Somatostatin, growth hormone, insulin-like growth factor-1, and diabetes: Friends or foes?

Abstract

Major findings with regard to the somatostatin-growth hormone (GH)-insulin-like growth factor (IGF-1) axis and diabetes are summarized. GH hypersecretion and reduced circulating IGF-1 levels are prevalent in insulin-dependent diabetes. Somatostatin improves metabolism in insulin-dependent diabetics. Insulin resistance and poor metabolic regulation, which may partly be due to hypersecretion of GH, are believed to accelerate the development of diabetic angiopathy.
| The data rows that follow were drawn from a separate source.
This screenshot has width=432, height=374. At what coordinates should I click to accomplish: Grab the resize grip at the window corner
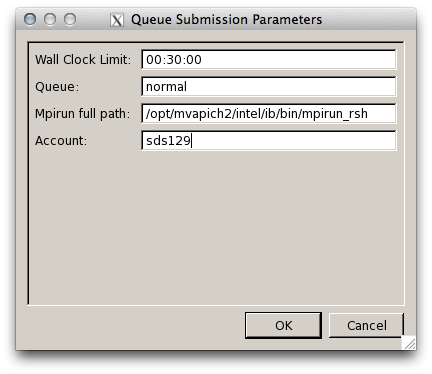(x=410, y=344)
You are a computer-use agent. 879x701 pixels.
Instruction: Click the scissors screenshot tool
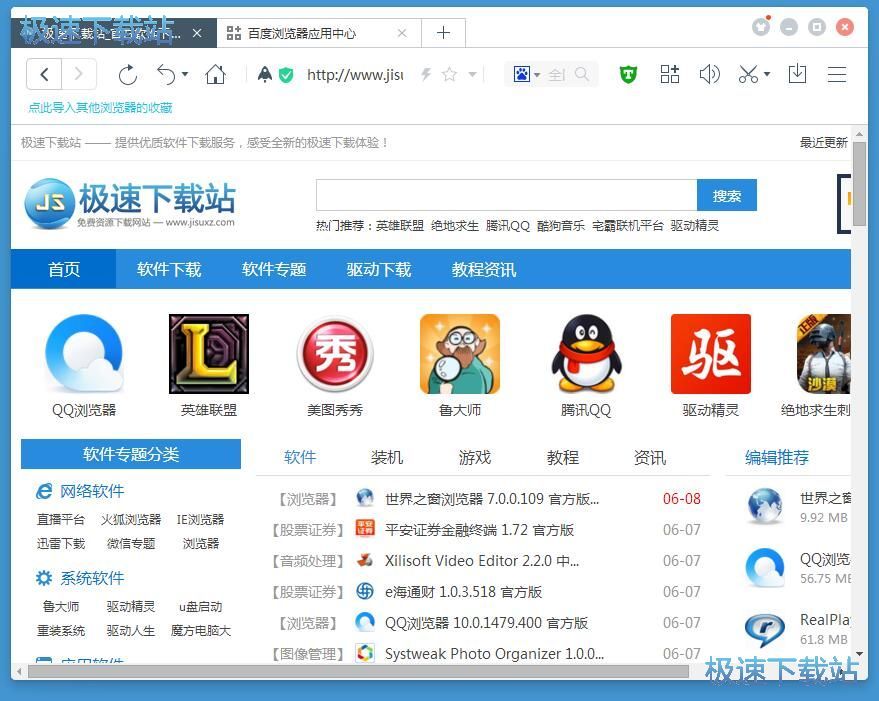pyautogui.click(x=747, y=74)
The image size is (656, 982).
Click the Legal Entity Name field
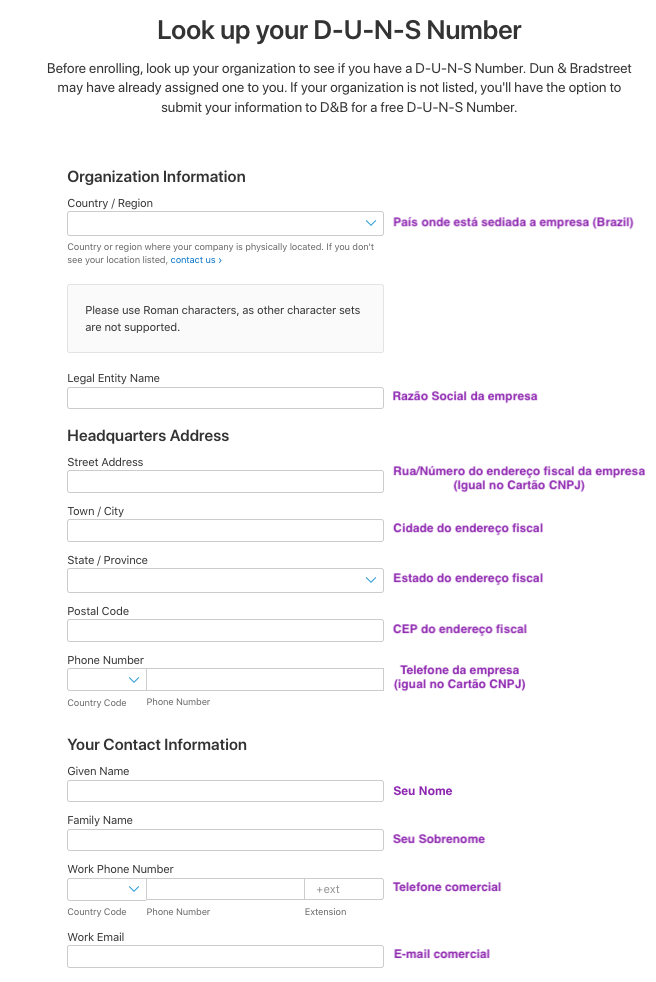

Diabetic hypersomatotrophinemia may be due to hepatic resistance to GH and increased hepatic production of IGF-1-binding protein-1 (IGFBP-1), leading to reduced levels of circulating IGF-1 and further stimulation of GH production. Studies in vitro and in diabetics suggest a causal link between diabetic hypersomatotrophinemia and diabetic angiopathy. In vitro evidence for the involvement of IGF-1 in diabetic angiopathy is reviewed. Also reviewed is evidence, from rat and human studies, of the possible involvement of GH and IGF-1 in diabetic nephropathy. The role of somatostatin in late diabetic vascular complications remains to be elucidated.